Summary
Disclaimer: This summary has been generated by AI. It is experimental, and feedback is welcomed. Please reach out to info@qconsf.com with any comments or concerns.
The presentation titled Parting the Clouds: The Rise of Disaggregated Systems discusses the evolving architecture of cloud systems towards disaggregation. The speaker, Murat Demirbas, highlights the following key points:
- Shift in Cloud Architecture: Traditional cloud systems with shared-nothing designs are insufficient for modern cloud demands. Disaggregated systems decouple compute, storage, and logs to allow independent scaling, facilitate faster failover, and provide shared durable storage.
- Economic and Operational Motivations: The decoupling arises from economic needs, such as elastic scaling and fault isolation. Compute is costly and fluctuates rapidly, whereas storage is cheap and stable, prompting the need for separation.
- Technological Advances Enable Disaggregation: Improvements in high-speed networks and advanced networking technologies such as RDMA and CXL have made disaggregated systems feasible.
- Benefits of Disaggregation: These include elastic scalability, fault isolation, faster recovery, simplified operations, and customer cost benefits via pay-per-use models.
- Challenges and Design Trade-offs: Disaggregation introduces new challenges like latency, synchronization issues, and potential metastable failures. Innovative solutions such as prefetching, using faster fabrics, and intelligent caching are discussed as mitigations.
- Connection to Distributed Systems Principles: Modern disaggregated architectures draw on foundational ideas in distributed systems, such as Paxos, to separate roles and integrate fault tolerance natively.

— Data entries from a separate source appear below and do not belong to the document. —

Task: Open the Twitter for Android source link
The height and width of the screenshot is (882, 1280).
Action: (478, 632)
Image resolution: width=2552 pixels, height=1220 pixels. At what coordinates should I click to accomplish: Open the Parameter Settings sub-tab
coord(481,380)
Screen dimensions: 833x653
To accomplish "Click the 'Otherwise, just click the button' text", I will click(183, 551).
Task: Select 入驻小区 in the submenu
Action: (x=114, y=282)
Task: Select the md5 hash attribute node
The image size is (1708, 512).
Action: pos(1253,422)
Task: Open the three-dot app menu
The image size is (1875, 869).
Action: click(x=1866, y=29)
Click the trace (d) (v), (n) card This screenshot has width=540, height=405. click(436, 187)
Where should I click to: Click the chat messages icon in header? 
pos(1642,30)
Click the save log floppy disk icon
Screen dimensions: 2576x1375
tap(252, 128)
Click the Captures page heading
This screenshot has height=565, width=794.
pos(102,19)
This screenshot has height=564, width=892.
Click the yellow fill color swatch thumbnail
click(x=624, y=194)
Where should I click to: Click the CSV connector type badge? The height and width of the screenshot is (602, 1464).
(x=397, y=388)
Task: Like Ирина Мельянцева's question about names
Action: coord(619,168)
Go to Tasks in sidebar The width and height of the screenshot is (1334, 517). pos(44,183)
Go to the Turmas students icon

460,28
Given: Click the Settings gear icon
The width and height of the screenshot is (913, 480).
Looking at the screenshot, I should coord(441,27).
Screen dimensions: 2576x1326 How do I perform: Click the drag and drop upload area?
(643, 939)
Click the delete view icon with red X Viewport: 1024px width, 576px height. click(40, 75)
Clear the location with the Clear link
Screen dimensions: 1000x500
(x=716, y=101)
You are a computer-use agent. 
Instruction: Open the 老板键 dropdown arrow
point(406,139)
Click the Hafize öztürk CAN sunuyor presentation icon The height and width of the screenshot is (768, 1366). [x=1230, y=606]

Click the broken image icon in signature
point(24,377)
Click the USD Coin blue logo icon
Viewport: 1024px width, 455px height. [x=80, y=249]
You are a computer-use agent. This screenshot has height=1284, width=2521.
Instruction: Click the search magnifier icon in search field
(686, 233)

- Future Directions: The talk concludes with an outlook on self-assembling databases that could auto-configure for workload shifts and leverage advances in AI and hardware specialization.
This is the end of the AI-generated content.
Abstract
Cloud systems are undergoing an architectural shift. Traditional shared-nothing designs struggle to deliver the elasticity, availability, and operational simplicity that the cloud demands. The new generation of cloud systems (Amazon Aurora, Microsoft Socrates, Google AlloyDB, Snowflake, S3 Athena, Neon) embrace disaggregation, and decouple compute, storage, and increasingly, logs. This separation allows independent scaling, faster failover, and shared durable storage across tenants, but it also brings new performance tradeoffs and system design challenges.
In this talk, I will survey why disaggregation matters, what we have learned from the past decade of industrial systems, and where research and practice are headed next. I will explain the economic and operational motivations (elastic scaling, fault isolation, pooling) and discuss how disaggregation reshapes core database components like logging, recovery, and concurrency control. I'll discuss how design choices like "log-as-database", shared-storage replication, and caching tiers affect throughput, latency, and cost.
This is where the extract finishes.